(Saved data entries)
* * * * * * *

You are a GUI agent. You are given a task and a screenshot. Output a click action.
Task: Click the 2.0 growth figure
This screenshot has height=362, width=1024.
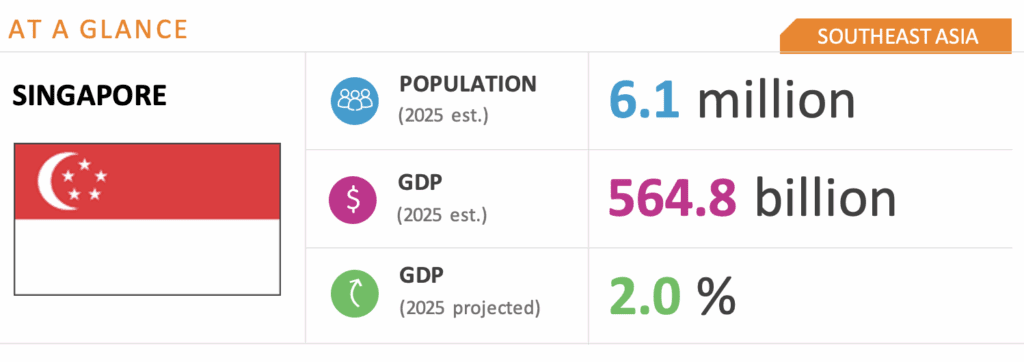click(x=645, y=296)
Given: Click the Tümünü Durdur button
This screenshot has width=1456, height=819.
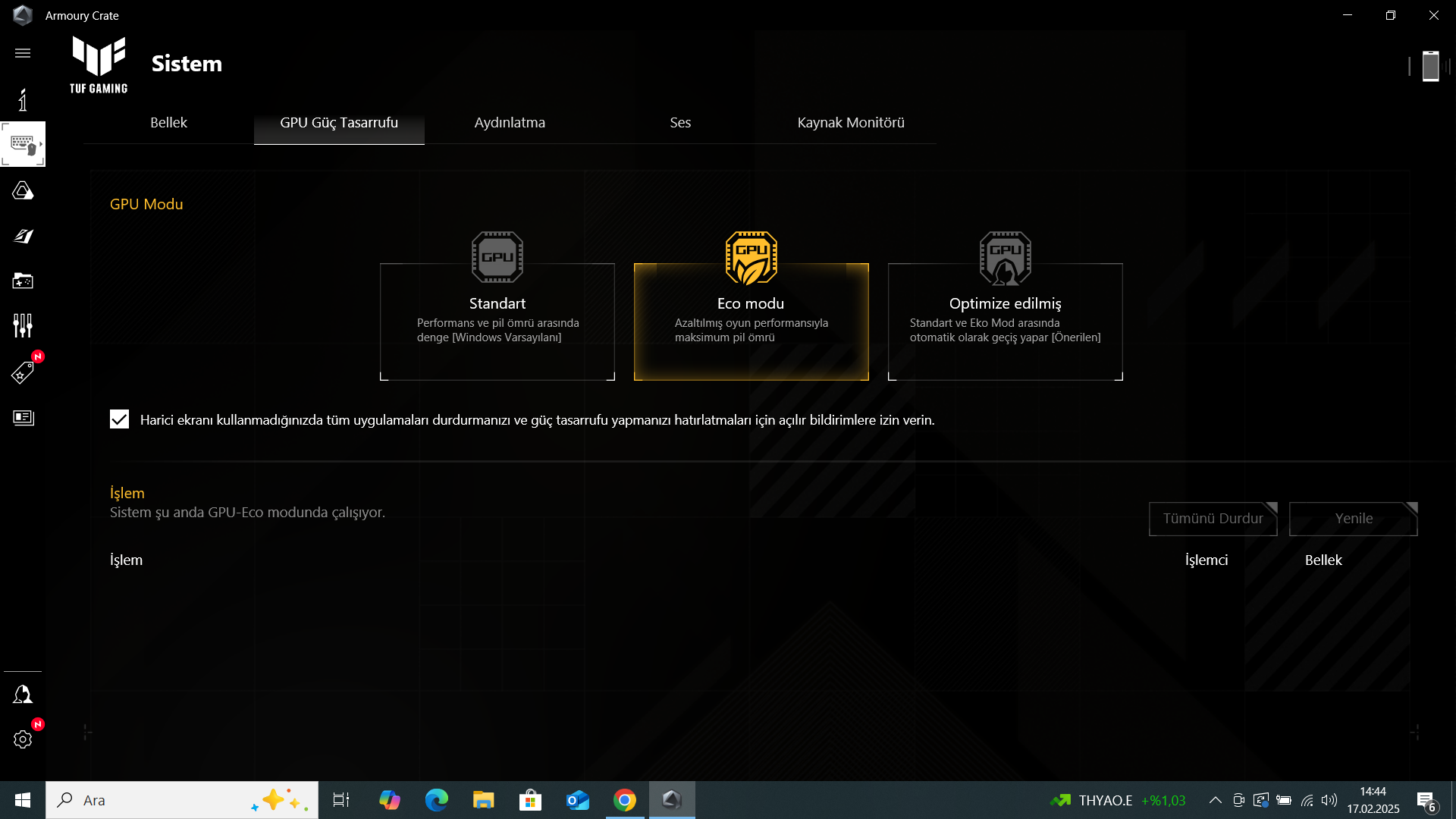Looking at the screenshot, I should tap(1213, 519).
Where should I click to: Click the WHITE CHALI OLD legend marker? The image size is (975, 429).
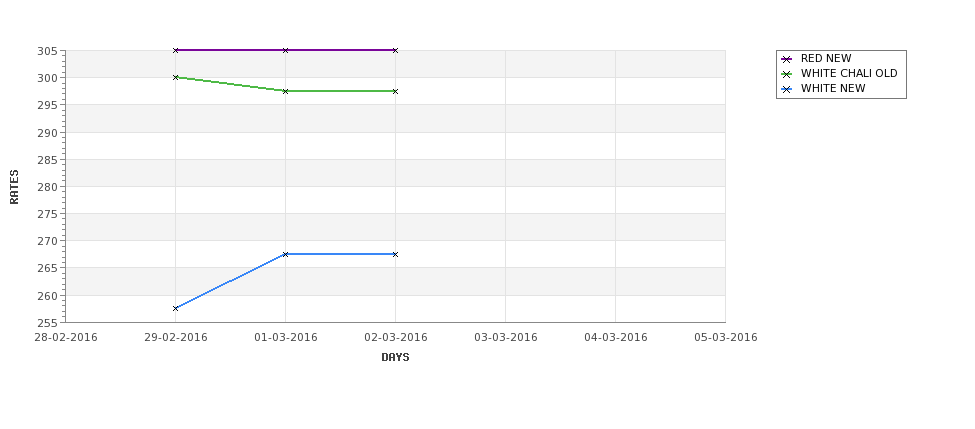[x=787, y=74]
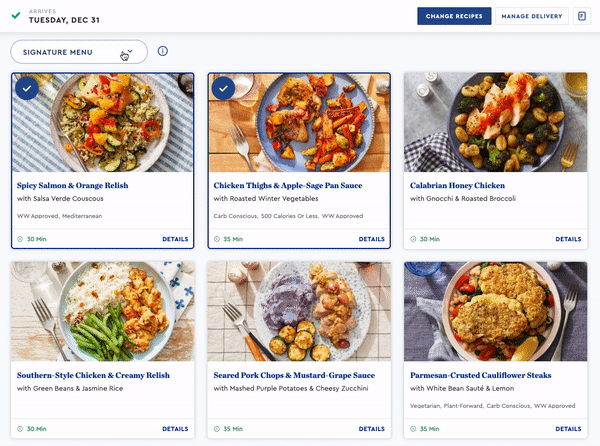
Task: Click clock icon on Calabrian Honey Chicken card
Action: point(413,239)
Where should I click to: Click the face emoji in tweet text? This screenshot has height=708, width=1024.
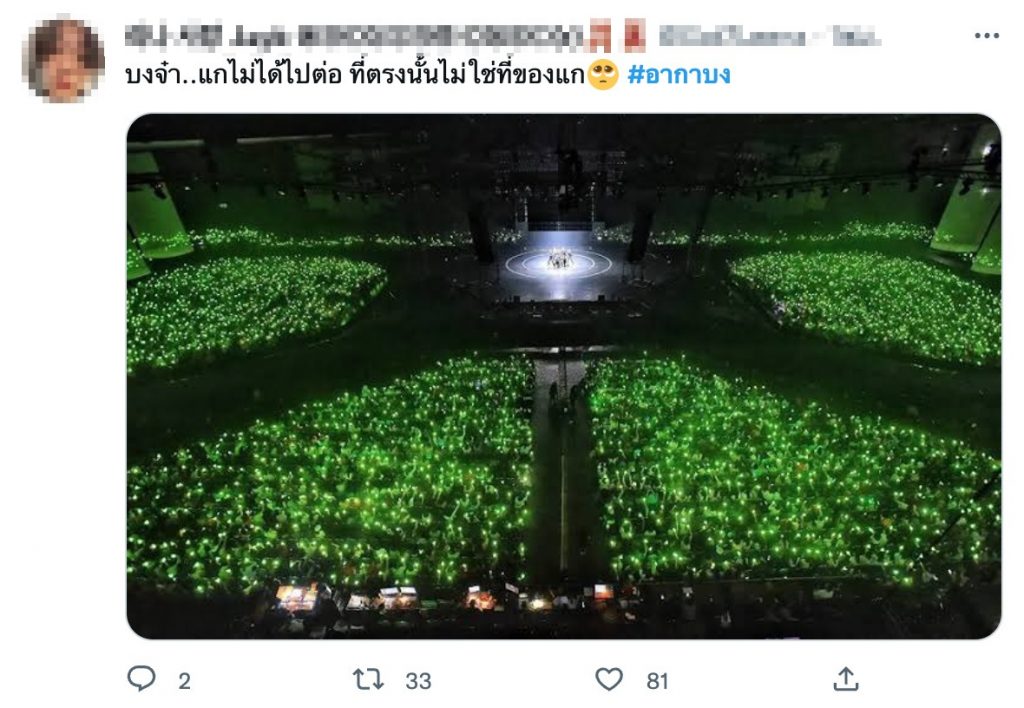[x=603, y=76]
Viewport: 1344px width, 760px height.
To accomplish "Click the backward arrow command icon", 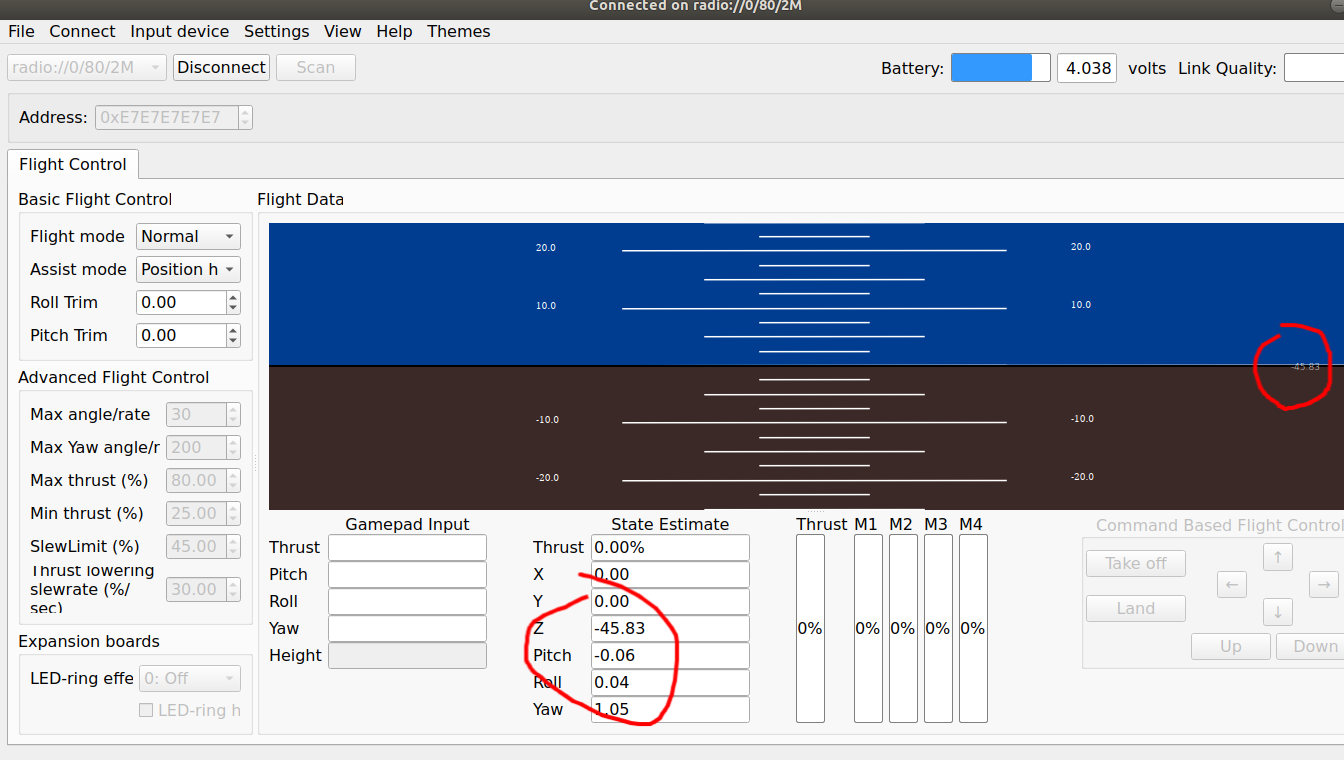I will point(1278,612).
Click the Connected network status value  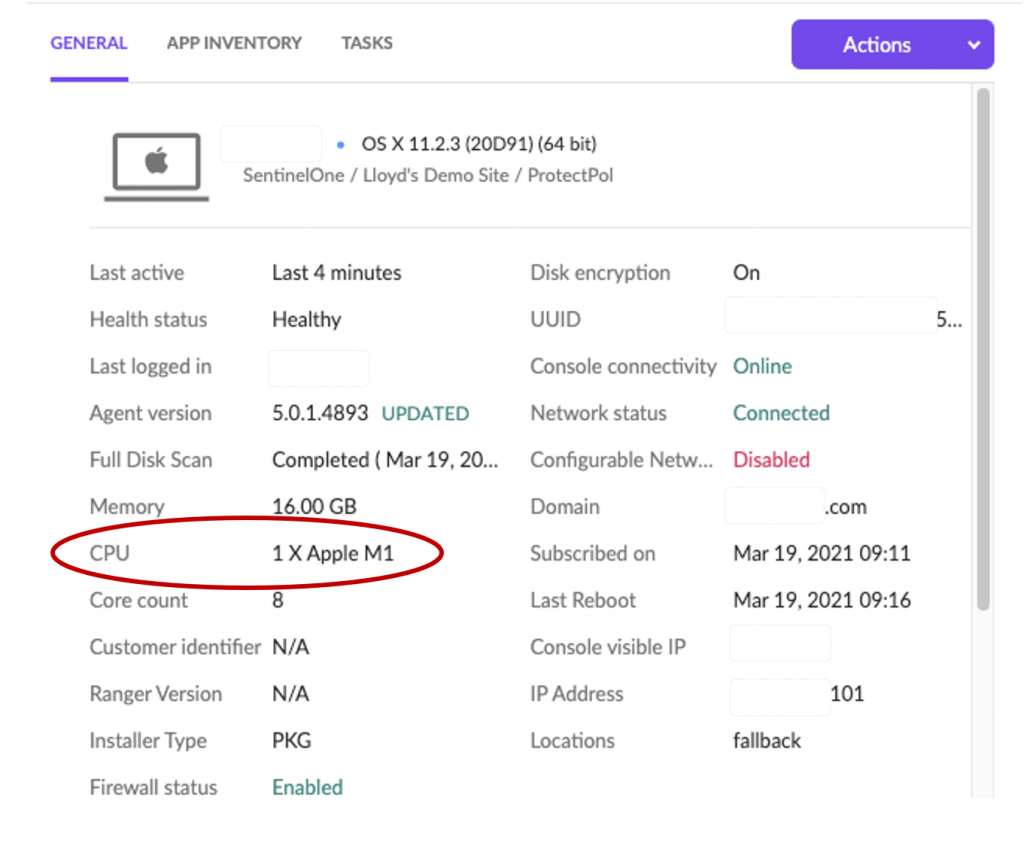(781, 414)
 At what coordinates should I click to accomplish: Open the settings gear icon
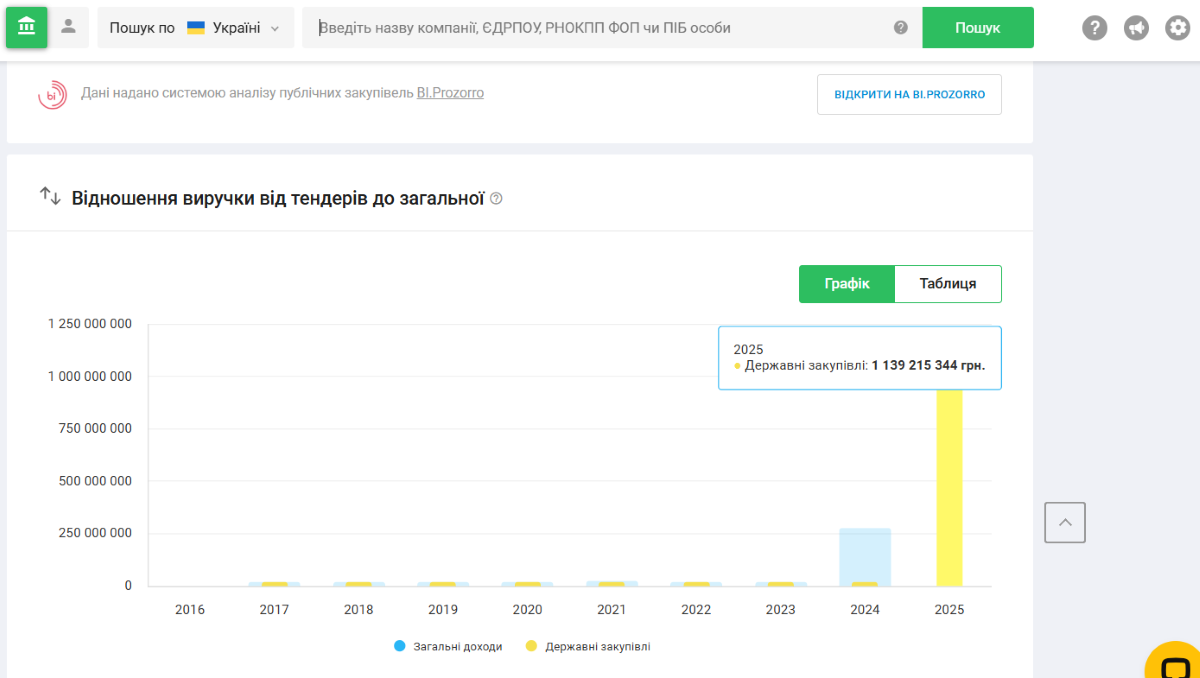tap(1177, 28)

* * * * * * *

* Task statement:
Format the rows from their start through the line containing "Looking at the", inclusive, as a numbered list with blank lines removed. Omit the pictures.

* Expected answer:
1. You are a GUI agent. You are given a task and a screenshot. Output a click action.
2. Task: Click the 2.0 growth figure
3. This screenshot has height=362, width=1024.
4. click(x=645, y=296)
5. Given: Click the Tümünü Durdur button
6. This screenshot has width=1456, height=819.
7. Looking at the screenshot, I should tap(1213, 519).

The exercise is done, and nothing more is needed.